Here is the task for the records below: repeat exactly the lines from the one with "Read More (1046, 1215)" to the one with "NGAI CMS (120, 768)", both included, and nothing else.
── INFORMATION PROVIDED ──
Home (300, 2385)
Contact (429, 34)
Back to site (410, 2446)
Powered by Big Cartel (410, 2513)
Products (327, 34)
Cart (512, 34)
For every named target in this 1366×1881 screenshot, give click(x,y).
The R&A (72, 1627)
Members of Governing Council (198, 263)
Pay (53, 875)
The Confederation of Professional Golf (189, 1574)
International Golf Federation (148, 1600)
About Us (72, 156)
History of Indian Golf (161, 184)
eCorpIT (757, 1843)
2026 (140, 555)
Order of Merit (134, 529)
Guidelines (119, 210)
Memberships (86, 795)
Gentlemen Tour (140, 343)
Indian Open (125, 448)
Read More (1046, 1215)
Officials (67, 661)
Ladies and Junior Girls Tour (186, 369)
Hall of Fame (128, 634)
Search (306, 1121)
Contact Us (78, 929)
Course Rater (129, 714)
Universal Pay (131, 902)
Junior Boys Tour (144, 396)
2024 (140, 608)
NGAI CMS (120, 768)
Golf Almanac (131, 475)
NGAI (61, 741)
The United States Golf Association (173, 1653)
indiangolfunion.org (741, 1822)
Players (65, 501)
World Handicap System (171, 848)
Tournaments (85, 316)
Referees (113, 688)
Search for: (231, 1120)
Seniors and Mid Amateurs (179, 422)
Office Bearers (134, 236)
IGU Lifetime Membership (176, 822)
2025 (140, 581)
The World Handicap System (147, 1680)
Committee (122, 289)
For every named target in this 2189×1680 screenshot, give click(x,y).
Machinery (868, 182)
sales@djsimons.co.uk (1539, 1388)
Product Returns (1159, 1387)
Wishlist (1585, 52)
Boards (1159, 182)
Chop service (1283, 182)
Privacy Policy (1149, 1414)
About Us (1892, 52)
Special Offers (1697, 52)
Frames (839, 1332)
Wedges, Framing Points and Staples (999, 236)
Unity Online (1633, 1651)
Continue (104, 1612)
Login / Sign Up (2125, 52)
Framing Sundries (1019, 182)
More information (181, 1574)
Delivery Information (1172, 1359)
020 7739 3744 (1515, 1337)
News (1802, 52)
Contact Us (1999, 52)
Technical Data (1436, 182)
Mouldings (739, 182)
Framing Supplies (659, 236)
───
▶ ANSWER FOR THE TASK
Read More (1046, 1215)
Officials (67, 661)
Ladies and Junior Girls Tour (186, 369)
Hall of Fame (128, 634)
Search (306, 1121)
Contact Us (78, 929)
Course Rater (129, 714)
Universal Pay (131, 902)
Junior Boys Tour (144, 396)
2024 (140, 608)
NGAI CMS (120, 768)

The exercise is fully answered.